Un ruolo centrale lo gioca l’igiene. «In cucina, la cosiddetta contaminazione crociata è uno dei meccanismi più frequenti di trasmissione», sottolinea Zoli. «Basta utilizzare lo stesso coltello, tagliere o piano di lavoro per alimenti crudi e cibi pronti senza averli puliti correttamente e il batterio può passare da un alimento all’altro». Anche le mani, se non lavate con cura dopo aver manipolato i cibi crudi, possono diventare un vettore inconsapevole.

La conservazione degli alimenti è un altro tassello fondamentale. Prodotti lasciati a temperatura ambiente troppo a lungo o non refrigerati adeguatamente offrono un ambiente ideale per la proliferazione della salmonella, aumentando il rischio di contagio. «In sostanza, il pericolo non risiede solo nell’alimento contaminato in origine, ma anche nelle piccole disattenzioni quotidiane durante la preparazione dei pasti», riassume l’esperto.

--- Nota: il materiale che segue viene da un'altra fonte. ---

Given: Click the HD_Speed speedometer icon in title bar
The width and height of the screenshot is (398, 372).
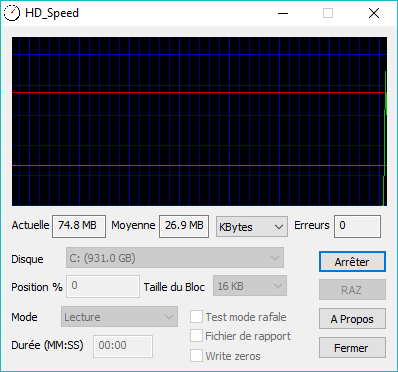Looking at the screenshot, I should [x=12, y=13].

Come si diagnostica e come si cura la salmonella

La salmonellosi viene confermata tramite un esame colturale delle feci, che permette di identificare con precisione il batterio responsabile e, se necessario, eseguire un antibiogramma per capire a quali antibiotici è sensibile. «Nella maggior parte delle persone sane, l’infezione si risolve spontaneamente senza necessità di farmaci», precisa Zoli. «In questi casi è importante monitorare l’evoluzione dei sintomi, mantenersi ben idratati, mangiare leggero e riposare, permettendo all’organismo di combattere naturalmente l’infezione».

L’uso di antibiotici, secondo le evidenze scientifiche più recenti, è indicato soltanto nei soggetti più fragili, come bambini, anziani o persone con sistema immunitario compromesso, perché nei pazienti in buona salute può addirittura favorire la cronicizzazione dell’infezione.


Come proteggersi e ridurre il rischio

Quando si parla di sicurezza alimentare, la prevenzione è la prima linea di difesa. Buone pratiche in cucina non servono solo a evitare la contaminazione delle uova, ma proteggono da rischi che possono riguardare qualsiasi alimento. I cibi, infatti, possono essere contaminati già “all’origine” – per esempio da batteri presenti negli animali o nel terreno – oppure durante la preparazione domestica, se non si adottano le giuste precauzioni.

Per ridurre al minimo i rischi, alcuni accorgimenti pratici fanno davvero la differenza:

  • usare taglieri e coltelli separati per alimenti crudi e cibi pronti, lavandoli accuratamente tra un utilizzo e l’altro;
  • mantenere puliti piani di lavoro e fornelli, eliminando subito residui di cibo;
  • evitare di conservare alimenti vicino alla pattumiera, incluse bottiglie di acqua e olio;
  • sostituire gli strofinacci almeno due volte alla settimana, evitando di usarli contemporaneamente per mani e stoviglie;
  • cambiare le spugne ogni 2-3 settimane, lavandole dopo ogni uso e lasciandole a mollo ogni sera in una soluzione disinfettante;
  • pulire regolarmente il filtro della lavastoviglie e rimuovere i residui dai piatti prima del lavaggio;
  • sciacquare frutta e verdura tre volte, aggiungendo un cucchiaino di bicarbonato al primo risciacquo.


La cottura, poi, è uno dei passaggi più importanti per abbattere il rischio di infezioni alimentari. Nel caso delle uova, questo principio diventa ancora più cruciale:

  • cuocere sempre bene le uova, evitando tuorli crudi o appena tiepidi;
  • limitare le preparazioni a base di uova crude – come salse, creme o dolci – soprattutto in presenza di bambini, anziani, donne in gravidanza o persone immunodepresse;
  • assicurarsi che gli alimenti raggiungano una temperatura interna di almeno 70-80 °C per almeno dieci minuti, facilmente ottenibile con forno, bollitura o padella;
  • ricordare che cibi più grandi, come arrosti o pollame, richiedono tempi più lunghi per una cottura uniforme;
  • consumare subito i cibi cotti oppure conservarli in frigorifero in contenitori puliti e ben chiusi, evitando ogni contatto con alimenti crudi.


«Seguire queste semplici regole significa ridurre in modo significativo i rischi, proteggere la salute di chi prepara e di chi consuma i pasti e trasformare la cucina in un ambiente davvero sicuro, dove la prevenzione diventa un’abitudine quotidiana», conclude Zoli.